Com grande orgulho socialista, dona Marta veio anunciar aos infelizes que conta com um aumento de 800 milhões no orçamento da saúde. Contas feitas, não chega para pagar as dívidas acumuladas. E se o Centeno fizer umas cativaçõezinhas (a sua especialidade) é de temer que as coisas piorem em 2020.
Vai ser um fartote o número de admissões de pessoal no SNS. Dona Marta diz que serão 8426 novos funcionários públicos, médicos, enfermeiros “assistentes operacionais”, entre outros. Mas não sabe a certo quantos no total nem quantos de cada categoria. Donde se conclui que o número exacto de todos e de cada uns é pura aldrabice. A criatura podia dizer que serão “cerca de xis”, mas não, é tão exacta, tão precisa, que atira com 8426, sem fazer a menor ideia do que está a dizer, nem quantos são para reforço dos serviços e quantos para colmatar o monumental buraco das 35 horas. O que se sabe é que os hospitais só podem contratar substituições, se precisarem de reforços têm que ir ao Centeno.

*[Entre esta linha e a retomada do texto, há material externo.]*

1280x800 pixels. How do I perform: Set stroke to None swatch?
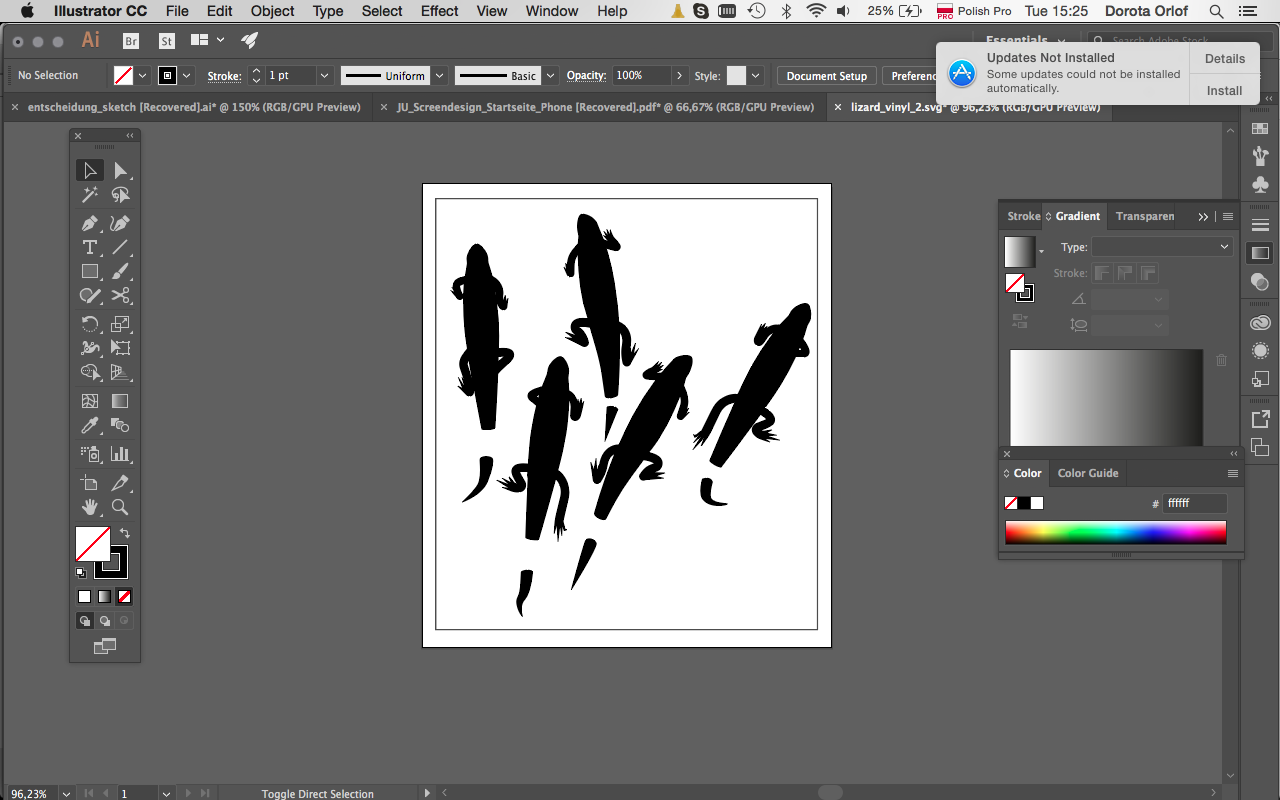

190 milhões para “investimento”, é a paragona. Para quê? Para tudo e para nada, já que a dona Marta ainda não pensou no assunto. Como não sabe para que quer o dinheiro, tanto podem ser 190 como 324, ou 5, ou nada. É um número como outro qualquer. O Centeno tratará do assunto, abertas que ficam as portas para as cativações que forem necessárias.
Enfim, duas coisa ficam garantidas:
A gestão pública dos hospitais continuará nas mãos incompetentes do governo. Gestão privada, por boa que seja, está fora dos parâmetros do socialismo nacional: por má que seja, a pública será sempre boa.
A bagunça vai continuar e ficar ainda mais cara.